Nach den Europawahlen vom 9. Juni 2024 konnte auch die «Neue Zürcher Zeitung» nur noch Klartext reden: Eine «krachende Niederlage» habe der französische Präsident Emmanuel Macron eingefahren. In der Tat: Nur gerade einmal 14,56 % erreichte seine Partei «Renaissance», nicht einmal die Hälfte der rechtsnationalen Partei «Rassemblement National» von Marine Le Pen, die mit 31,4 % als strahlende Siegerin aus dieser Ausmarchung hervorging.

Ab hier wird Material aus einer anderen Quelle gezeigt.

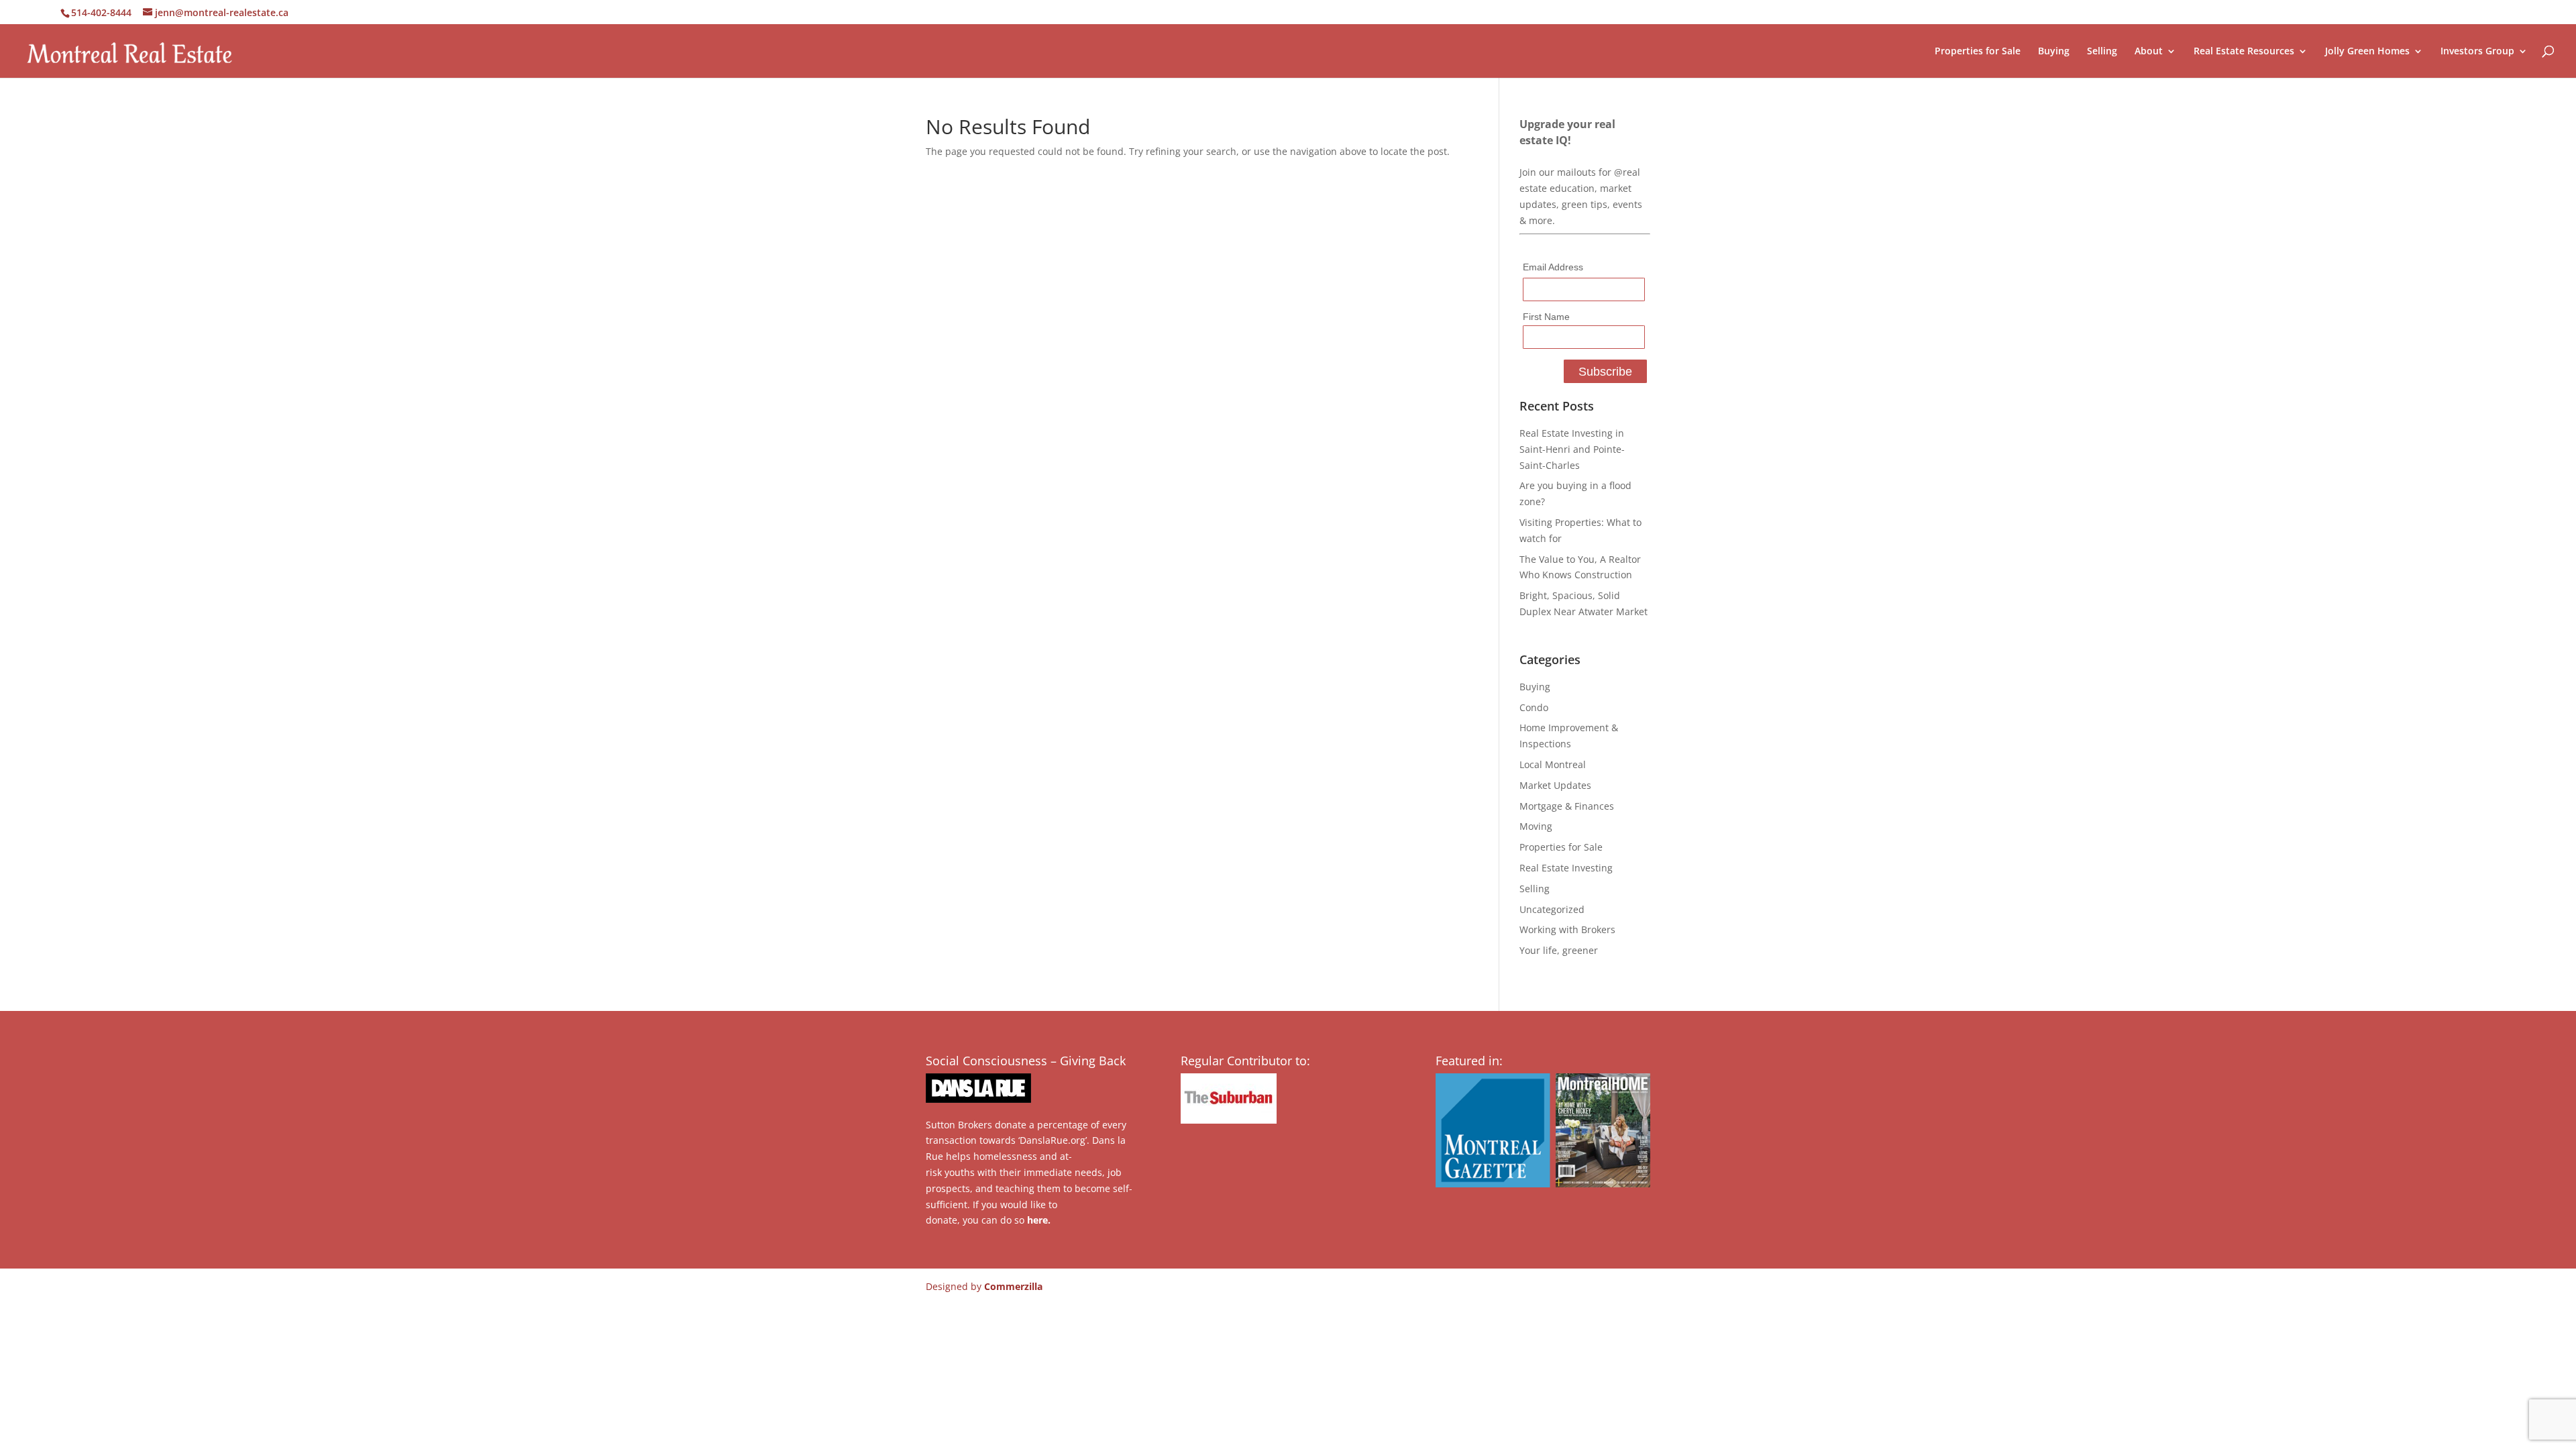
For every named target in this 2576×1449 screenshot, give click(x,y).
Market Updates (1555, 785)
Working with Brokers (1567, 929)
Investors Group (2477, 51)
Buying (2054, 51)
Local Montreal (1552, 764)
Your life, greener (1558, 950)
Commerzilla (1013, 1286)
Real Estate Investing (1566, 867)
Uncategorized (1552, 909)
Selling (2102, 51)
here (1037, 1220)
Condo (1533, 707)
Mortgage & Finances (1566, 806)
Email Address (1553, 267)
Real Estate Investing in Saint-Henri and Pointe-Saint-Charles (1572, 449)
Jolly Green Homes (2367, 51)
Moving (1535, 826)
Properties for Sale (1978, 51)
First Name (1546, 316)
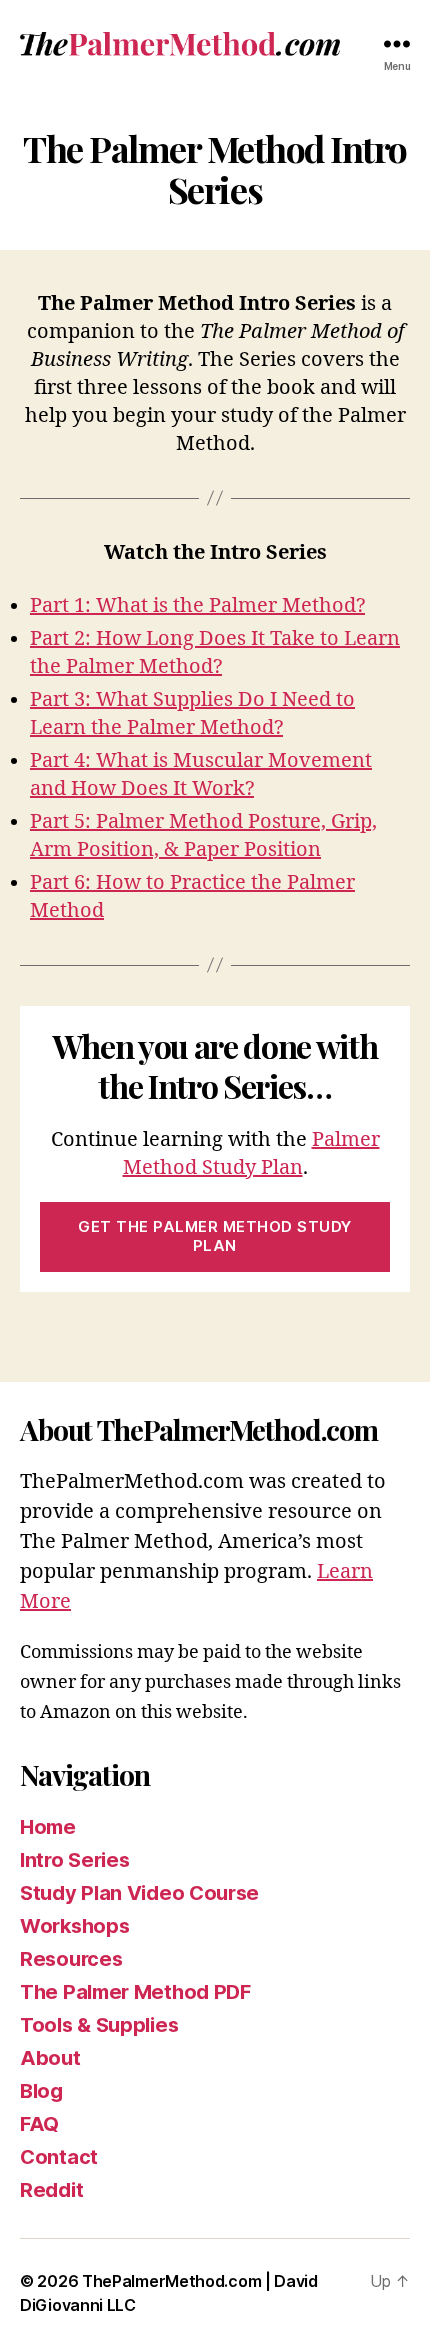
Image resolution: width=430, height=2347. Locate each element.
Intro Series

Nach diesem geradezu historischen Debakel hätte gemäss dem modernen Demokratieverständnis eigentlich der Staatspräsident selbst zurücktreten müssen – eigentlich. Aber Frankreich ist eben keine Demokratie wie jede andere. Während in Deutschland nach den verheerenden Erfahrungen mit der präsidialen Machtfülle in der Weimarer Republik die Kompetenzen des Staatspräsidenten radikal beschnitten wurden, entspricht in Frankreich die Rolle des Präsidenten jener des «roi soleil», ja, die französische Aufklärung hat die Stellung des Monarchen noch zementiert, Napoleon den Weg zur schrankenlosen Allmacht geebnet, in dessen allzu grosse Fusstapfen seine Nachfolger noch so gerne treten.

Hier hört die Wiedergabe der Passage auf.